Connectivity and Security Client — This client interface shows all the information from the Security Client and also includes functionality to facilitate and control connectivity based upon the security posture of the device.
Most companies actually utilize the Connectivity and Security Client. This is because the capability to control and report on mobile connectivity is of value to enterprises. In addition, the actual connectivity itself can be provided as an optional component of the solution. For example, a user could go to a T-Mobile hotspot and connect with the e360 client. The company itself would then be billed for the connection and realize a cost savings. This savings can then be used to help fund the security solution. For static desktop systems, the Security Client would make sense. Figure 8-1 and Figure 8-2 show examples of the two different interface options.
The Mobile NAC policies are set via the Enterprise Management Center (EMC) and optionally in the initial agent installed to reflect the default policies on the server. The EMC infrastructure resides within the redundant Fiberlink NOC. To an administrator, the EMC appears to be one server that is accessible via a web browser. The EMC actually consists of many different servers that perform many different functions. The key point to understand is that none of this infrastructure needs to reside on the customer premise.
For a Mobile NAC solution to be able to work on devices as they are mobile, it is important that the proper topology be used. Specifically, the policy and other servers must be able to communicate and work with the mobile device any time the device is connected to the Internet. The way to accomplish this is to put the Mobile NAC infrastructure in a position where the servers are directly connected to the Internet, which is exactly how this solution is designed.
Timely updates to NAC policies are critical for any NAC solution. With a LAN-based solution, a policy update can be made on a server, and that server is referenced for policies when devices attempt connectivity. There really shouldn't be a significant delay between the time a policy is changed and the time the policy takes effect. With Mobile NAC, the policies themselves must reside locally on each device. The policies, being local, negate the need for the mobile device to talk to a server for NAC functions to take place. This is critical to understand.

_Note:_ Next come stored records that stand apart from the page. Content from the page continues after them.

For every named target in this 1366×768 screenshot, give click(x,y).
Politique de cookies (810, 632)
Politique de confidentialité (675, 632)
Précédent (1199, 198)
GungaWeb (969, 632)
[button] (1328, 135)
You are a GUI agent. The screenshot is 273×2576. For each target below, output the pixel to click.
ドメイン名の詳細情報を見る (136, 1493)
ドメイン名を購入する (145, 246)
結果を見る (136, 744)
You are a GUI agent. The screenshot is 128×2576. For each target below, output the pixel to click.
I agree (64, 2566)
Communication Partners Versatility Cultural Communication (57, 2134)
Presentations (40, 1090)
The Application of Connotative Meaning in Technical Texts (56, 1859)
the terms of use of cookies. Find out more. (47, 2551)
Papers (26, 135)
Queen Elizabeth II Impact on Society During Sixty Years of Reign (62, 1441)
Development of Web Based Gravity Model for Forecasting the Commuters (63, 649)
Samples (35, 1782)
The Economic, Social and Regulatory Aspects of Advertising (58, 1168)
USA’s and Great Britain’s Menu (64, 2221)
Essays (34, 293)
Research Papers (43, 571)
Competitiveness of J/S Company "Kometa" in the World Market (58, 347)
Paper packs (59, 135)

For example, if a company wanted a policy that would prohibit public Wi-Fi hotspot access if the security posture of the device is deficient, the NAC solution must know this policy before a connection was even attempted. If the device needs to talk to a server to receive this policy, the Wi-Fi connection must be established for this policy communication to take place, which doesn't make a whole lot of sense.
With this solution, policy updates automatically occur at regular intervals. Any time a connection to the Internet is available, the policies can be automatically retrieved from the policy severs and loaded into the agent on the mobile device. The end user does not need to facilitate this connection, nor does the device need to be on the corporate LAN or VPN'd into the corporate network.
Policy configuration is unique with this solution, because it is offered in software as a software model. While companies are able to dictate exactly what policies are to be put into place and can move users between policies, the actual keypunching to create the policies is done by specially trained Fiberlink personnel. This lessens the learning curve, and helps facilitate a timely deployment of the solution, while still providing companies with complete control of their own policies.
The Mobile NAC solution allows for robust monitoring of the security posture of the device. Common polices include monitoring the following:
Antivirus application running
Antivirus definitions up to date
Antispyware application running
Antispyware definitions up to date
Personal firewall running
Encryption application running
Existence of custom files
Other custom actions
NOTE
Integration with third-party security applications does not require the use of vendor-specific Posture Plugins (PPs).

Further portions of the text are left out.